## University of Western Ontario, Computer Science Department CS3350B, Computer Organization

Assignment 4 Due: April 7, 2023

General Instructions: This assignment consists of 5 pages, 4 exercises and is marked out of 100. For any question involving calculations you must provide your workings. You may collaborate with other students in the class in the sense of general strategies to solve the problems. But each assignment and the answers within are to be solely individual work and completed independently. Any plagiarism found will be taken seriously and may result in a mark of 0 on this assignment, removal from the course, or more serious consequences.

**Submission Instructions:** The answers to this assignment are to be submitted on OWL as a **single PDF file**. Ideally, the answers are to be typed. At the very least, clearly *scanned* copies (no photographs) of hand-written work.
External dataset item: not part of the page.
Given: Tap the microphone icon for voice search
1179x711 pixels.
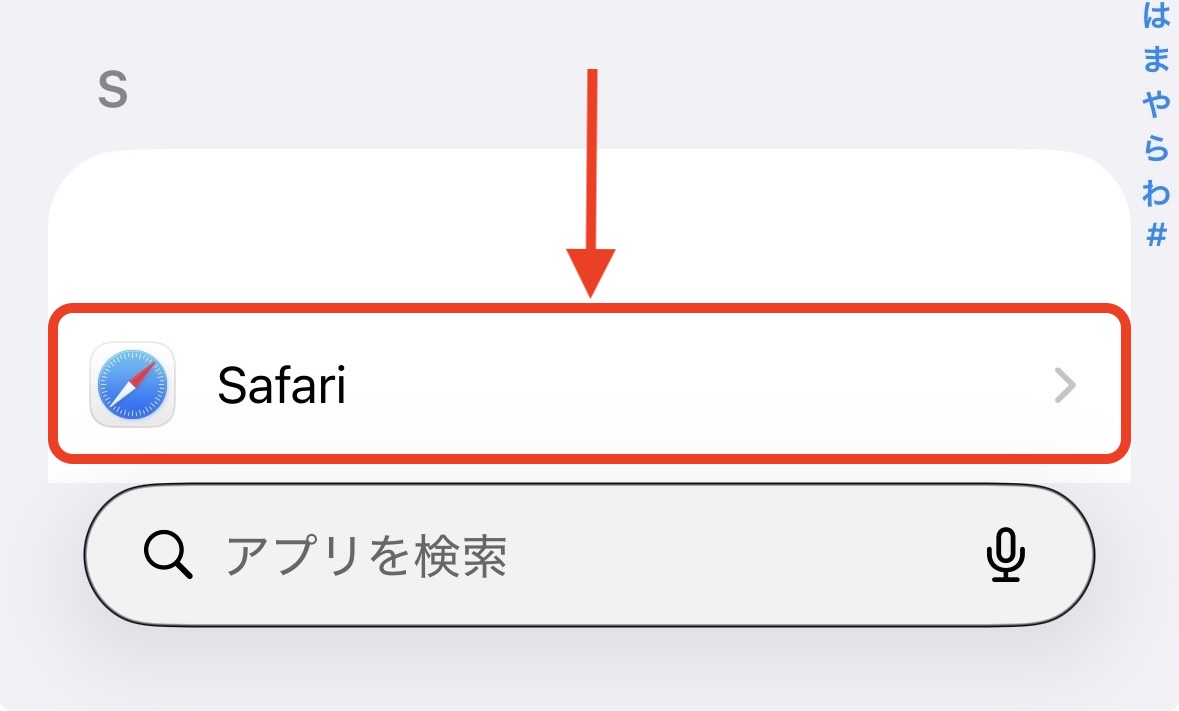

If the person correcting your assignment is unable to easily read or interpret your answer then it may be marked as incorrect without the possibility of remarking.

## **Useful Facts:**



Figure 1: MIPS Datapath with Interstage Registers

Exercise 1. [20 Marks] Consider the multi-cycle MIPS datapath presented in Figure 1, it shows 4 inter-stage registers: IF/ID, ID/EX, EX/MEM, and MEM/WB. Consider also the control signals presented in the diagram in blue. Assume the ALUOp control signal is 3 bits. Ignore control signals not shown (i.e. the ones controlling forwarding). Determine the minimum size, in bits, of each of the four inter-stage registers. For part marks, ensure to include workings and not just the total values.

**Exercise 2.** [15 Marks] Consider a pipelined processor with N stages. Each stage except the last runs in t units of time (say pico-seconds) meanwhile the last stage runs in  $m \times t$  units of time where m > 1. Thus, the last stage is slower than the other ones. Assume there are c independent and hazard-free instructions being processed by this pipeline.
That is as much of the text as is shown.